Task material:
+---+

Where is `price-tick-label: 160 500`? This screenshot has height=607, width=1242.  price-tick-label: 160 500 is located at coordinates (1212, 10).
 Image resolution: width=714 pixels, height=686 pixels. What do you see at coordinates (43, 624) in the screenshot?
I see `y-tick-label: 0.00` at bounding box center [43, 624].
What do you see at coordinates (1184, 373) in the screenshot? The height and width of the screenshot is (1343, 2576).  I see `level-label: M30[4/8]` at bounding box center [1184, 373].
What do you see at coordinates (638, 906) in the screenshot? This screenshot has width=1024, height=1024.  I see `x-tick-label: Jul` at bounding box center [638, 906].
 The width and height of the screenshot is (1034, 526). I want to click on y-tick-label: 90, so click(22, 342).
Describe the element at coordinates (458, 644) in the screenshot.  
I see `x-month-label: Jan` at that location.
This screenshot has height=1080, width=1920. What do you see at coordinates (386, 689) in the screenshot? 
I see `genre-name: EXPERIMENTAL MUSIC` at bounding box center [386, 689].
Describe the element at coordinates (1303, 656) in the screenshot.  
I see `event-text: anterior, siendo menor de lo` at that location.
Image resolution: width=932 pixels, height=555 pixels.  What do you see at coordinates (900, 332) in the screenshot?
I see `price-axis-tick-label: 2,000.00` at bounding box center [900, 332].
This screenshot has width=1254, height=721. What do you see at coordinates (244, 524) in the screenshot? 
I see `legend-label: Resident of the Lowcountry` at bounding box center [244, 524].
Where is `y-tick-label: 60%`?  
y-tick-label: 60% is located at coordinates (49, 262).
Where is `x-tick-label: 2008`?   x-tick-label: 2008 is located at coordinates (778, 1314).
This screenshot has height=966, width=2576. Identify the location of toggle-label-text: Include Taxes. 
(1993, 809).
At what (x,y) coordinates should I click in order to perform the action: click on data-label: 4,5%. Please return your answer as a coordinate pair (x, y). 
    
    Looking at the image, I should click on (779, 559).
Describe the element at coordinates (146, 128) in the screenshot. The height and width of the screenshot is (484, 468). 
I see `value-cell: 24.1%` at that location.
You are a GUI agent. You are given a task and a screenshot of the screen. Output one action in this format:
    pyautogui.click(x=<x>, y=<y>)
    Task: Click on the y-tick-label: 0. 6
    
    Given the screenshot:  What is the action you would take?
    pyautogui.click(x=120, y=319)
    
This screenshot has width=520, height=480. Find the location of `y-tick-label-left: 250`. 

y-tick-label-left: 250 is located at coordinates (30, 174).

+---+

How many lines in the listing above contain the string "pixels"? Reply with the number alone.

2